Thursday, January 25, 2007

If Hockey dies, Hockey Dies


My latest escapade is detailed below. All accounts are 100% true. I’m not here to embellish, merely to make myself laugh.

I have, for the last two three years, begged and pleaded with someone to buy me a micro-recorder, mini-disc recorder, or even a talk-boy, so that I can share the life I lead and all of its nonsense with those around me.

My latest victims? The NHL All-Star Game.

Exploits:

First Exploit—An Observation. I hate hockey. It’s stupid. It’s just not my bit. So, as opposed to watching ANY of the 21 combined goals scored in the game, I defaulted to acting how my wife typically acts at sporting events: I watched the people. And believe me… there is people-watching to be had at a hockey game at the AAC. I love the sports-jersey, but I have never liked the hockey jersey. Too much. Too long-sleeved. In most sporting events, there is a clear division of socio-economic status between the jersey wearer and the non-jersey wearer. The more high-falooting you are, the less need you have for a jersey. Not only did I see MANY a jersey at this game, there was also MANY a blazer. Chris-Chris and Cash McMogulson were all over that joint. And it only got worse when I went to an after-party at the Ghost Bar.

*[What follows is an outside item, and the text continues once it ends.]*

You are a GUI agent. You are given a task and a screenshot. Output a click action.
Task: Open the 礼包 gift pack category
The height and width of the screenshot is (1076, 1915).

Second Exploit-Bumming a Cigar CAN be done. My brother-in-law and I made a stop at the after-party hosted by Versus Network at the Ghost Bar. Seriously not my scene. The place is covered in chrome/silver/fluorescent green. Now, granted, I’m not someone who particularly enjoys the nightlife at a place like this. My version of nightlife is a second glass of port and two episodes of The Sopranos after my wife goes to sleep. So, myself, a wolf, donned sheep’s clothing to appear sheik enough to participate in this… aura. I was on the observation deck, when I noticed a VERY well-to-do gent (like Ben Kingsley in a Hugo Boss suit) smoking a cigar. Shamelessly, I approached him. The conversation went something like this:

Excuse me, do you mind me asking where you picked up the cigar?

Cuba.

I’m sorry?

CUBA (louder, to overcome the sound of Michael Jackson’s GREAT “I Wanna Rock With You.”).

No, did you grab it at the bar or was there a store downstairs?

I got it in Cuba.

I didn’t see that when I walked in—did I miss it?

No, I have a connection in Cuba.

Oh… well, enjoy.

You want one?

No, I couldn’t.

Please (reaches into his coat pocket).

No, well, okay. Wow, thank you… have a great night.

Now, with this exchange, you might expect that I opened the cigar, lit ‘er up, and enjoyed the cubano.

Nope. I put it in my pocket and took it home. Was I concerned that the fake Ben Kingsley would see me and wonder? No, what do I care. I’ve got my cigar—and I’m out.

Third Exploit-Confuse someone for Dolph Lundgren… on purpose. Brian Engblom is an analyst for the Versus Network. He’s been on ABC & ESPN. He’s a former NHL Defensiveman for many teams. And now, he joins the ranks of the select few celebrities who’s wheels I have shot off. While I was at the after party, I noticed one of the guys from the pre-game broadcast that Versus was doing. I didn’t have a clue who he was—but I knew who he wasn’t. He wasn’t Dolph Lundgren. Oh, but, me, well… I wanted to make him think that I thought he was Dolph Lundgren. So I handed my brother-in-law my camera and gave him instructions.

Take a picture for me.

Then I approached Engblom. He was talking to an older suit… so I waited patiently (awkwardly, but patiently). When I felt it appropriate, I interrupted.

Excuse me… could I trouble you for a picture.

Oh, sure. Absolutely.

(My brother-in-law takes the photo you see above)

Great. Thank you so much. I loved you in Masters of the Universe. You’re a great He-Man.

(INCREDIBLE awkwardness. Silence. Staring.)

I continue…

I love you.

(EVEN MORE awkwardness)

Then I turn and walk out. My time here is done. Veni Vidi Vici.

1 comment:

Becky said...

You did NOT REALLY do that! you are all talk, you wouldn't even say anything to the man with the Mullet!